On 16.02.2016 the Federal Ministry of Finance published a letter as regards VAT refunds for intra-Community supplies and export supplies, which may prove …
On 16.02.2016 the Federal Ministry of Finance published a letter as regards VAT refunds for intra-Community supplies and export supplies, which may prove controversial. The Federal Ministry of Finance denies VAT refund where the supplier invoices with VAT due to a lack of documentary evidence, despite it being determined, that the substantive requirements for zero-rating have been met. The suppliers would have to issue invoices including VAT in cases of any doubt. The recipients should be cautious. Their input VAT refund is at risk. The Federal Ministry of Finance is attempting to prevent tax losses under the VAT refund procedure. Apparently, the letter is not to be applied to the regular assessment procedure. It is to be hoped, that it is also understood by the tax offices.

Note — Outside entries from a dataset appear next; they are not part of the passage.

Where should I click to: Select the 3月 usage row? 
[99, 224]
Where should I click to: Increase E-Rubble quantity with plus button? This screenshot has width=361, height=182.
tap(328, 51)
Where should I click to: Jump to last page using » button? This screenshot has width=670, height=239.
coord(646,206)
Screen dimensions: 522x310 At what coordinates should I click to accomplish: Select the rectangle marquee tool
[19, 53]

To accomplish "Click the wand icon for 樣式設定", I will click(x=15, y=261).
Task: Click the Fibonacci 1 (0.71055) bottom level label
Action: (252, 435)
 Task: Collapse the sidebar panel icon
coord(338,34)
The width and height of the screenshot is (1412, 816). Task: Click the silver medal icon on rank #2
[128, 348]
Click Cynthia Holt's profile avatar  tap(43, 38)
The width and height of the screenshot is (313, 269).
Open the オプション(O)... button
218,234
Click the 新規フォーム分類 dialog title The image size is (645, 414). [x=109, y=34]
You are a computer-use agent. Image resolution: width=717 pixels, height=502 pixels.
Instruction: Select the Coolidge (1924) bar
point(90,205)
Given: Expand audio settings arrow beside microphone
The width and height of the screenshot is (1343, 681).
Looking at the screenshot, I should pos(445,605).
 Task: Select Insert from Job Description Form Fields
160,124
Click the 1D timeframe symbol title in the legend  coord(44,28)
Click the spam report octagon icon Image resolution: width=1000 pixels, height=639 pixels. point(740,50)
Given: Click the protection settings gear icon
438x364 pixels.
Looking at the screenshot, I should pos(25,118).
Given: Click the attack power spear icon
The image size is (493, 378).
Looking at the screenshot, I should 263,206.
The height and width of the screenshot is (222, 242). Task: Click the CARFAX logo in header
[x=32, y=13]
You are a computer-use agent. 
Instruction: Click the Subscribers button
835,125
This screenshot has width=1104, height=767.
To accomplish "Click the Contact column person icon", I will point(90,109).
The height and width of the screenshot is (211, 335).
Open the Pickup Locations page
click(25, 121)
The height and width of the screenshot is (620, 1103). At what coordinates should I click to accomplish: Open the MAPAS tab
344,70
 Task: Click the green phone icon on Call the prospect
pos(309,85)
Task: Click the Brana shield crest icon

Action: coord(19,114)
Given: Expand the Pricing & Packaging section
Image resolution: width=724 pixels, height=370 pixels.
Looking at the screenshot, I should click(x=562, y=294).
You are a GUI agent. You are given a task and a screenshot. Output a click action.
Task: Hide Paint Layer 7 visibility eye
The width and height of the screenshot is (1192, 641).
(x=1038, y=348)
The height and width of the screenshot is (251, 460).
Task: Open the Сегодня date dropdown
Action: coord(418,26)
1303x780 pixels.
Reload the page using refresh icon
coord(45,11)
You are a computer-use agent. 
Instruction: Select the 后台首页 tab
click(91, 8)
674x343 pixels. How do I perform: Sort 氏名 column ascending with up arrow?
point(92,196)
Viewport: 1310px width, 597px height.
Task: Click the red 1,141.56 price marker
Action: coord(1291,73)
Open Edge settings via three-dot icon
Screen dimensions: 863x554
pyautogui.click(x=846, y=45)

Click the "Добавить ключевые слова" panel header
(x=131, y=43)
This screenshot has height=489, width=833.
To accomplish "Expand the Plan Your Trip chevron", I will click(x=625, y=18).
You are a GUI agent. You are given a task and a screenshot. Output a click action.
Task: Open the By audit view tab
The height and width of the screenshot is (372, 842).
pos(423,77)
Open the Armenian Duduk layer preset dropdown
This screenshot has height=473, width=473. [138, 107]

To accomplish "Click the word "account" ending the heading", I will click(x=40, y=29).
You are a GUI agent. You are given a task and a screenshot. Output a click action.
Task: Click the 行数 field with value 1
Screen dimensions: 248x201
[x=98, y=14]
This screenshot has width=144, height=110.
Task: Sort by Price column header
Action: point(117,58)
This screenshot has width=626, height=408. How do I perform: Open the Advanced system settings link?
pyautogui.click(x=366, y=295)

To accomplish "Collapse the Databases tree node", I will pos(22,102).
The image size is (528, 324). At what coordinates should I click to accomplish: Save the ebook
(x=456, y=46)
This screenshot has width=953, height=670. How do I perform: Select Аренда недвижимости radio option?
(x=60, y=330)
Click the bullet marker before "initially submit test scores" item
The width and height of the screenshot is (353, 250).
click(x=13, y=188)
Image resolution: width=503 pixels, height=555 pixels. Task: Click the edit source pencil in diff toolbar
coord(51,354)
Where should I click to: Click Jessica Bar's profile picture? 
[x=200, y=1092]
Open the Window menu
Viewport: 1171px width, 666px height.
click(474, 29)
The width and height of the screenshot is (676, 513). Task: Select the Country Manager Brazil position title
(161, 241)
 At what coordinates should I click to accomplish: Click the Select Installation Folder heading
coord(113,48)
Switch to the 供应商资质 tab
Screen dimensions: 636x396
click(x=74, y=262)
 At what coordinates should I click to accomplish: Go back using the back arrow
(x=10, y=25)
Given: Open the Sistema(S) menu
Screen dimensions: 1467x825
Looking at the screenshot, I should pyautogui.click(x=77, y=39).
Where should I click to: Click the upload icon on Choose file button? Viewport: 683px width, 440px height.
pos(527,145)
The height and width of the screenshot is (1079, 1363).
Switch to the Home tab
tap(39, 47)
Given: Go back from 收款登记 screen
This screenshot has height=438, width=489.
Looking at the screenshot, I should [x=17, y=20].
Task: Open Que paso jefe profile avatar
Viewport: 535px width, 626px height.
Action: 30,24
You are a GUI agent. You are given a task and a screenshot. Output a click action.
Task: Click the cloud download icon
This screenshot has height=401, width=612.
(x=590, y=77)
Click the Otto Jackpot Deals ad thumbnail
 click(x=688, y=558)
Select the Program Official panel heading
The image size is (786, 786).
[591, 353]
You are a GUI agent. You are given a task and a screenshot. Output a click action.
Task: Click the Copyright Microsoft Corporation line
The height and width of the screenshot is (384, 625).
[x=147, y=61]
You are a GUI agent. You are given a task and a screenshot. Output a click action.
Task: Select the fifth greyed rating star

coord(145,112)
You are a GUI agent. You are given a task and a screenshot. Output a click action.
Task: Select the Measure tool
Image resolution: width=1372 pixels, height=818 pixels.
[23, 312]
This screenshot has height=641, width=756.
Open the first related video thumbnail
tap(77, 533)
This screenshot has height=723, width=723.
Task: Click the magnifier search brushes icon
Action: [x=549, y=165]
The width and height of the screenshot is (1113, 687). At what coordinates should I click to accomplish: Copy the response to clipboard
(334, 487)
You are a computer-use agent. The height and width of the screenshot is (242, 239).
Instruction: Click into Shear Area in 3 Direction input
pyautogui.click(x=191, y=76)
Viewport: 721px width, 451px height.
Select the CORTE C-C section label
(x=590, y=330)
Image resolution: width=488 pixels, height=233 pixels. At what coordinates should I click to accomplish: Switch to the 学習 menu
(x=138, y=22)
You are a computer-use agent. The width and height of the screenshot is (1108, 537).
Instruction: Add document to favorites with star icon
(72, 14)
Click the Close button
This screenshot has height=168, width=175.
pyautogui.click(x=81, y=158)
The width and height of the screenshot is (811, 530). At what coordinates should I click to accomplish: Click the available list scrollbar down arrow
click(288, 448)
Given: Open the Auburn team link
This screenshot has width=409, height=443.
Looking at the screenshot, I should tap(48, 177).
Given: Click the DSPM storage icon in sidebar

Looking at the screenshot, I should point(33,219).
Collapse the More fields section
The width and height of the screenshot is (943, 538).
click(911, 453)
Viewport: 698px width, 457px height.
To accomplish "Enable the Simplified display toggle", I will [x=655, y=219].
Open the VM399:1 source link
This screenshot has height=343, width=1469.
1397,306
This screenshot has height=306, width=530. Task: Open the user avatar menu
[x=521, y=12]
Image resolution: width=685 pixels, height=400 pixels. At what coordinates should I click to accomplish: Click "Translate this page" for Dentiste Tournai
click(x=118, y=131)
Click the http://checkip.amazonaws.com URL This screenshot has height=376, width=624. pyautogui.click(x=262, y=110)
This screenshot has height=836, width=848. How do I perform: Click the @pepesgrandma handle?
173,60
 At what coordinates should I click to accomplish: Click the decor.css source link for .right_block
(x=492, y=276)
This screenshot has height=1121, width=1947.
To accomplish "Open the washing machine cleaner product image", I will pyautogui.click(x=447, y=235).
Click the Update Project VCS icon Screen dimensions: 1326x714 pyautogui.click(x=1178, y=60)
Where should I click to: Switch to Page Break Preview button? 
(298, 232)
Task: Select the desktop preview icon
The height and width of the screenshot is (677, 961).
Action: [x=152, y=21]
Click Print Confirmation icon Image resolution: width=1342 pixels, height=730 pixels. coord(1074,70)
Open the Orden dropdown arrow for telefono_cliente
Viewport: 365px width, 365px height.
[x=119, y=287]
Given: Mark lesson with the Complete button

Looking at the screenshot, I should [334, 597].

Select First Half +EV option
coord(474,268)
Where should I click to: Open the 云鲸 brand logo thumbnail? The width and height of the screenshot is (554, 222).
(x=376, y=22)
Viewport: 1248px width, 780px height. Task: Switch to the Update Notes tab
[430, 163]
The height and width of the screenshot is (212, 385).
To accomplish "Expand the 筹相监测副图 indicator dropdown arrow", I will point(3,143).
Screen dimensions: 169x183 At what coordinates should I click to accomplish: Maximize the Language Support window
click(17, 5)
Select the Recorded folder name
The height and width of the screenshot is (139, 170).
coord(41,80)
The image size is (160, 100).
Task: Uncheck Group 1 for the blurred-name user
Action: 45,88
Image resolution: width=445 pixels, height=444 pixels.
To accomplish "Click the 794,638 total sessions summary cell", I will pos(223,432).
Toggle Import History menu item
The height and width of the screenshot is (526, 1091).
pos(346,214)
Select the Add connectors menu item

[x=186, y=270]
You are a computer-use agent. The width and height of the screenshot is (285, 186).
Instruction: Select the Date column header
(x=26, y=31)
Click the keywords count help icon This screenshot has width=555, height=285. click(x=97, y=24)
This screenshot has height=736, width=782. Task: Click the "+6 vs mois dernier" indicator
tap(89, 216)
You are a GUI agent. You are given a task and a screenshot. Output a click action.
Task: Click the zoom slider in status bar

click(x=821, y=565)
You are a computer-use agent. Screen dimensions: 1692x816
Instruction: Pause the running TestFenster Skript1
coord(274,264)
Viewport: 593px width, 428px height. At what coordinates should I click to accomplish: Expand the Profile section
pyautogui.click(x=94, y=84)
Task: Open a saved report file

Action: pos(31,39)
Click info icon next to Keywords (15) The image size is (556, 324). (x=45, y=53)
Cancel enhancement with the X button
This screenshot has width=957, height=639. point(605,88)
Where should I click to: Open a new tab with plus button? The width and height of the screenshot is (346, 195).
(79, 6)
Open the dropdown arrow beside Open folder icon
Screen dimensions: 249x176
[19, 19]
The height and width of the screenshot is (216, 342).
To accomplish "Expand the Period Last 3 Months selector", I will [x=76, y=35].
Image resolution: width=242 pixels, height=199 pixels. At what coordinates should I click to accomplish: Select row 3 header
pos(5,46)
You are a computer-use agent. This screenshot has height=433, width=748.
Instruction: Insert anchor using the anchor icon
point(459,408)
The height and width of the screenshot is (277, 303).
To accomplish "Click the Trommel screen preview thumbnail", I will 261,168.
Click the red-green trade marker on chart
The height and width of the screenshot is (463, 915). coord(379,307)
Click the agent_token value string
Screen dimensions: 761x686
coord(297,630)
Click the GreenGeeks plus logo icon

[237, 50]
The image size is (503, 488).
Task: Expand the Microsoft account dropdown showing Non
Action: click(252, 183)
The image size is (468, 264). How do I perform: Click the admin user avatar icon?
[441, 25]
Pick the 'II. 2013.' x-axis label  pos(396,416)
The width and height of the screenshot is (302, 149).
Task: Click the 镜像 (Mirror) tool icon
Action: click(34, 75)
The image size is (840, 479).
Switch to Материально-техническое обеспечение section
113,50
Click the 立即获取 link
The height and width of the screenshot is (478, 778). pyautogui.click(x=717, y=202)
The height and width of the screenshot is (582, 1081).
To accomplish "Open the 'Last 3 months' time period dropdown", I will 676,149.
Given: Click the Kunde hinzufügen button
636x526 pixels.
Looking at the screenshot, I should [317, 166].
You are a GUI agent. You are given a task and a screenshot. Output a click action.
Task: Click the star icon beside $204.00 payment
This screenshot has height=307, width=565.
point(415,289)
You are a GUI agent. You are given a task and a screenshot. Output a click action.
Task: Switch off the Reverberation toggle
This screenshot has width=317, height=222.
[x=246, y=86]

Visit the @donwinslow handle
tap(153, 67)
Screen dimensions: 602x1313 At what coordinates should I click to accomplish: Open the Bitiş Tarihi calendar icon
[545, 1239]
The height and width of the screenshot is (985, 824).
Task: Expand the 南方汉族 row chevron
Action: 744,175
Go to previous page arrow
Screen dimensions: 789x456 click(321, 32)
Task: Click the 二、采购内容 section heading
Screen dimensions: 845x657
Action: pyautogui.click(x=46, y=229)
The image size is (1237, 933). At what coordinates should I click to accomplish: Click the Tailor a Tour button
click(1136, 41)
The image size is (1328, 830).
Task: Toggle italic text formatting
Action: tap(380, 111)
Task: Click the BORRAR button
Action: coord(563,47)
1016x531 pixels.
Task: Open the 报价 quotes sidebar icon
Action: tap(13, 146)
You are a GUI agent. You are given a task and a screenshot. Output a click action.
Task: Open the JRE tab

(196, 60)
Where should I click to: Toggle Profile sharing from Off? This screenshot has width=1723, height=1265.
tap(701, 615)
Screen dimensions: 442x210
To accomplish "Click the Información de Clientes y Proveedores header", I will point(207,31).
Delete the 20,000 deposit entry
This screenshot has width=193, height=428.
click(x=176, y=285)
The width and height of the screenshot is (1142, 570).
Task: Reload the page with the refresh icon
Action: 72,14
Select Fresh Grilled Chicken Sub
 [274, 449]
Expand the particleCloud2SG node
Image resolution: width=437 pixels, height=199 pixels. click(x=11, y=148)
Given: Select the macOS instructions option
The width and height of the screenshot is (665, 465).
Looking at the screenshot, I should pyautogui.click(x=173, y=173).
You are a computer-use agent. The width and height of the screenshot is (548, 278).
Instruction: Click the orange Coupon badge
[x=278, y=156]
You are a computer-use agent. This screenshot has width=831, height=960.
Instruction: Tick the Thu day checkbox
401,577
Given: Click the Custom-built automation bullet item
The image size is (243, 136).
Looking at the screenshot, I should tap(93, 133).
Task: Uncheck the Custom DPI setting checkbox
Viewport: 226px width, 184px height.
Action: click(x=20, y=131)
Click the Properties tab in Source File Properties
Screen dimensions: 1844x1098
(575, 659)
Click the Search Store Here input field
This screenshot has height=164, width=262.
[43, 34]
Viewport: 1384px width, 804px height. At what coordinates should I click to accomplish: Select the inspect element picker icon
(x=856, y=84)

1. Circular letter of the Federal Ministry of Finance
With its circular letter of 16.02.2016, the Federal Ministry of Finance added the following short but probably contradictory paragraph 1a into sec 18.11 of the German Administrative VAT Circular: “Input VAT amounts which are separately stated in invoices for export supplies or intra-Community supplies shall not be refunded where it is established that the requirements of sec 6 para 1 to 3a of the German VAT Act or Sec 6a para1 and 2 of the German VAT Act are met. As regards the assessment of the refund claim under the VAT refund procedure, these cases are deemed to be unduly charged VAT in terms of Sec 14c para 1 of the German VAT Act. Therefore, they cannot be deducted as input VAT by the recipient (see Sec 14c.1 para 1 sentence 5 no 3 and sentence 6 as well as Sec 15.2 para 1 sentences 1 and 2) and cannot be refunded under the VAT refund procedure. The VAT assessment of the supply carried out by the supplier remains unaffected.“
2. Legal basis
The Federal Ministry of Finance upheld the principles which were determined by the Federal Fiscal Court and already included in Sec 6a.2 of the German Administrative VAT Circular that the supplier must provide a formal proof that an export supply or intra-Community supply was carried out. Where the supplier cannot provide such proof in the form of documentary and accounting records in full, or not in a timely manner, it is generally assumed that the requirements for zero-rating are not met. It may, in exceptional cases, be otherwise if it is determined that the requirements of Sec 6 para 1 to 3a of the German VAT Act for export supplies or Sec 6a para 1 and 2 of the German VAT Act for intra-Community supplies have been met. To date, it has not been considered an unduly charged VAT in terms of Sec 14c of the German VAT Act if, in these cases, invoices have been issued with VAT. Only Sec 6.12 of the German Administrative Circular contains a note, albeit vague, in this respect. However, generally, it complies with article 4 lit. b of Directive 2008/9/EU to the extent that at least the input VAT from invoices for intra-Community supplies is not refunded through the VAT refund procedure. Germany has not implemented this restriction in national law. This has not been challenged by the Federal Ministry of Finance’s letter. The Federal Ministry of Finance denies input VAT deduction in accordance with article 4 lit. a of Directive 2008/9/EU which covers unduly charged VAT in terms of Sec 14c of the German VAT Act.
3. Background: Tax losses
Tax losses would have occurred under the refund procedure, as input VAT from invoices for intra-Community supplies and export supplies had been refunded while these invoices were corrected at a later date. Firstly, the suppliers’ invoices included VAT due to a lack of evidence. If the supplier confirmed this vis-à-vis the Federal Tax Office, input VAT was refunded to the recipient. Then, suppliers cancelled the invoiced VAT at a later time and had the VAT refunded by their tax office. The foreign recipients, however, have not refunded the input VAT to the Federal Tax Office. The Federal Ministry of Finance seeks to eliminate this problem.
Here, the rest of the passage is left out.